Ma sono stato buttato giù e ho provato sulla mia pelle la dura legge che quei quattro tiranni divini hanno imposto per più di una decade. Sfinito dalle eleganti e rapide stilettate del Maestro svizzero, ricacciato indietro dal gancio mancino del mio più illustre connazionale o vinto dal muro dei Gemelli Diversi di Dumblane e Belgrado; non ho mollato. E ad ogni occasione mi rifacevo sotto, sconfitto ma mai battuto. Intanto continuavo ad allenarmi e a lavorare per colmare la distanza che mi separava da quei mostri sacri. Fu così che, in una pigra domenica parigina di inizio giugno, mi ritagliai quindici minuti di gloria e la possibilità di mettere le mani su una coppa importante, di quelle che pesano nella memoria delle persone.
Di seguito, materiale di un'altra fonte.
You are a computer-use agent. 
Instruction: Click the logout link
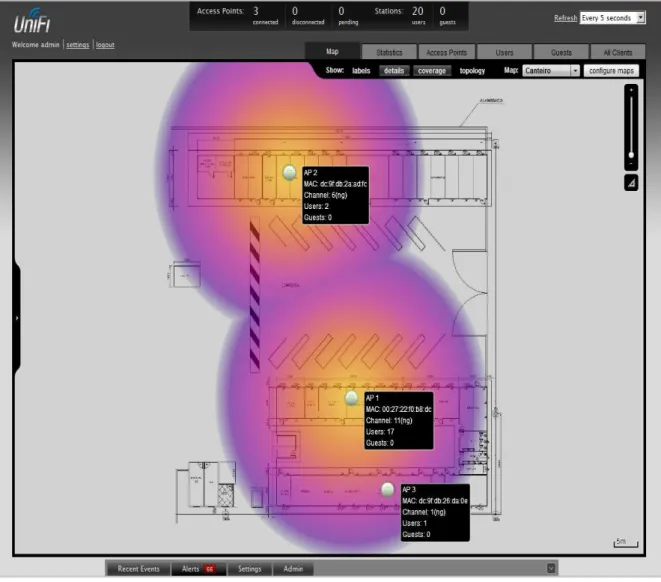(x=105, y=45)
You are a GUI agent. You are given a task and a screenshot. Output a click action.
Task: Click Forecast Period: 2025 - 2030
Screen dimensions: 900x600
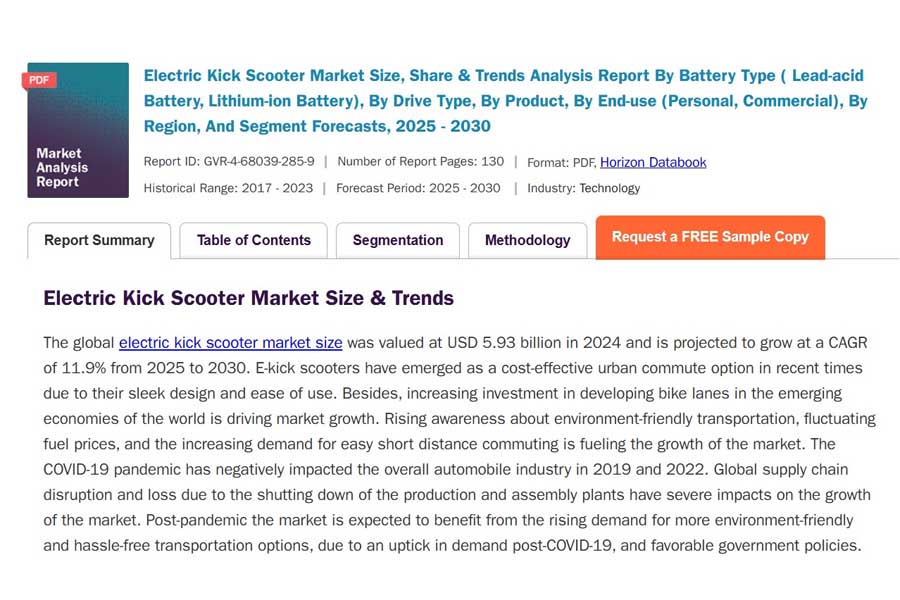click(x=415, y=187)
Dall’altra parte della rete c’era di nuovo uno di loro, il padrone di casa, e anche lui aveva una bella storia da scrivere, perché, vincendo, avrebbe firmato il suo ritorno fra gli dei. Inutile dire che non fui io a sdraiarmi sulla terra nel tripudio generale e a baciare quel trofeo così bello. Ci provai con tutte le mie forze, anche quando la situazione di punteggio era ormai compromessa, ma non bastò. Tornai così al mio ruolo di campione dei normali, continuando a ignorare e a smentire quanti, anno dopo anno, pronosticavano il mio inevitabile declino.
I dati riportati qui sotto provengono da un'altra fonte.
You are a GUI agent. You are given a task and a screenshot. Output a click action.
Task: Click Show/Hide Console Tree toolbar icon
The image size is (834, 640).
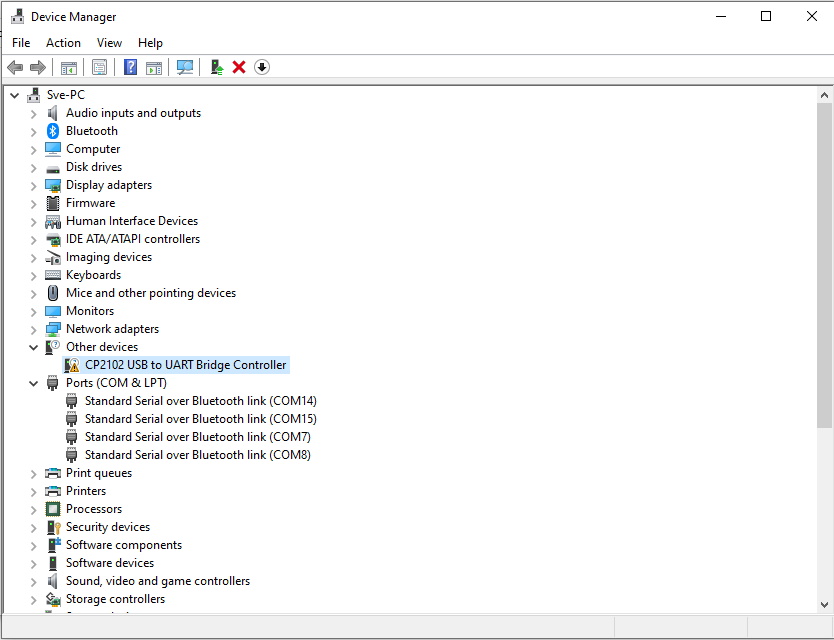69,67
Poi quest’anno, per la prima volta, ha bussato alla mia porta il tiranno grigio e imponente a cui tutti devono inchinarsi: Crono. A partire dall’esordio contro Marchenko a Doha, sono iniziate ad arrivare sconfitte inaspettate, a cui si sono aggiunti gli infortuni. Continuavo a uscire di scena nei primi turni, mentre il mio nome scivolava sempre più giù in classifica. Nessun titolo, nessuna finale. Addetti ai lavori e non, intonano già il “De profundis”. Ma io non ci sto e ora che questo 2016 sta volgendo al termine, voglio strappare a me stesso una promessa per l’anno che verrà. Prometto che mi ritroverete qui sul campo a gennaio, perché non sono stanco e ho ancora molte cose da fare. Non so se tornerò in top ten, non so se tornerò a vincere con continuità, non so se potrò ancora insidiare i migliori, ma so per certo che darò tutto, perché è l’unico modo che conosco per fare le cose. Sarò là fuori, sguardo fiero e testa alta, fino a che riecheggerà nell’aria un ultimo grande “vamos”.